Sautant en l’air : illuminé ;
sautant dedans :
connu du monde entier

: Ono nô Tôfu (896-966), un des plus grands calligraphes, apprit patience et concentration en regardant une grenouille essayer de sauter sur la branche pendante d’un saule. La grenouille de Bashô, en sautant dans la mare, est devenue mondialement célèbre.

Le docteur de Kiyomori (*)
prend son pouls,
nu

(*) 1118-1181, personnage le plus connu du clan des Taïra. On dit de lui qu’il fit revenir le soleil couchant avec son éventail. La fièvre était si forte que le docteur dut retirer ses propres habits.
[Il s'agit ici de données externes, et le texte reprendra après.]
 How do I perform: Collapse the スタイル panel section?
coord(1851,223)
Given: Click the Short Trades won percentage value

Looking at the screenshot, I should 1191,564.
– Traduction (et commentaire) de J. Cholley, in Un haiku satirique, op. cit., p.78 :
« Les médecins de Kiyomori se déshabillent avant de prendre son pouls »

La bécassine s’envole,
le corbeau se perche –
soir d’automne

: Ceci est un senryû « porte-manteau » inspiré du fameux waka de Saigyô (1118-1180) et du non moins célèbre hokku de Bashô :

« Même dans l’esprit
du Sans-Esprit
s’élève l’affliction
quand s’envole la bécassine des mares
dans le soir d’automne »

« Un corbeau se perche
sur une branche nue –
soir d’automne »

Le senryû historique présume que le lecteur n’a pas seulement une connaissance de l’histoire, mais aussi de toutes les habitudes et les petites manies des caractères historiques.

(Shôgun Nobunaga :)
S’il ne chante pas,
tue
le coucou !

(Shôgun Hideyoshi :)
S’il ne chante pas,
je le ferai chanter,
le coucou !

(Shôgun Ieyasu :)
S’il ne chante pas,
j’attendrai jusqu’à ce qu’il chante,
le coucou !

« Jisei » (« poème de mort ») de Ishikawa Goemon (1594), un célèbre voleur :

« Les grains de sable
des rivières et des plages
pourraient disparaître un jour,
mais les graines de voleurs en ce monde
ne périront jamais »

Les renards de l’enfer
veulent dévorer
Goemon

: Goemon fut brûlé vif dans un chaudron d’huile. Les Japonais disent que les renards aiment la nourriture huilée, particulièrement les fromages de tofu frits. Goemon doit avoir senti délicieux pour eux quand il atteignit les enfers. Dante aurait apprécié ce poème.